▸ WHAT IS NEEDED:
At the line containing "1453x891 pixels.", begin repeating lines exactly, and stop only after the final line of the records below.

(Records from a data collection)
/---

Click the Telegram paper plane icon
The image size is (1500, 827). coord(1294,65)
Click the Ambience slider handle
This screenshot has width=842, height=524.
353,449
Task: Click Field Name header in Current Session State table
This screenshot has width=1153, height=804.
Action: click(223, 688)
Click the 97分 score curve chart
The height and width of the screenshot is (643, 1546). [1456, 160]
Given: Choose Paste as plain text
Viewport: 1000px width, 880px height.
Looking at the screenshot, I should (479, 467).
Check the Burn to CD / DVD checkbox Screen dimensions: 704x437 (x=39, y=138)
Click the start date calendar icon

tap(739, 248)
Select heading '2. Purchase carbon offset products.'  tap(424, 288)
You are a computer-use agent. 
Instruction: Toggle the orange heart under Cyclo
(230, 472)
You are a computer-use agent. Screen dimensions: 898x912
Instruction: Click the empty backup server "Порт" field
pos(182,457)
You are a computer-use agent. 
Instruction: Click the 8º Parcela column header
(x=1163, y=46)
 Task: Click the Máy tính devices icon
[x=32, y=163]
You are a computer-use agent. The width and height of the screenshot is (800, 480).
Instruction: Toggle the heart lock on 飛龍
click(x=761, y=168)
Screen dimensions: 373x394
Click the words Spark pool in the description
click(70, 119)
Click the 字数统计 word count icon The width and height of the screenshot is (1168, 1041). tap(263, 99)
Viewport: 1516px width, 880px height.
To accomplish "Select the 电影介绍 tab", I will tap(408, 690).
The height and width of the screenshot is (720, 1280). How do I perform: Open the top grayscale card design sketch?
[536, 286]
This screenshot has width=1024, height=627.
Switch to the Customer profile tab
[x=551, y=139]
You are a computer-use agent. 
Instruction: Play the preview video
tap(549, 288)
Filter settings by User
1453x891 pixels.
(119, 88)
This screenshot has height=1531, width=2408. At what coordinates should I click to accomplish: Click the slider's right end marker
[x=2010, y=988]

\---

▸ SOLUTION:
1453x891 pixels.
(119, 88)
This screenshot has height=1531, width=2408. At what coordinates should I click to accomplish: Click the slider's right end marker
[x=2010, y=988]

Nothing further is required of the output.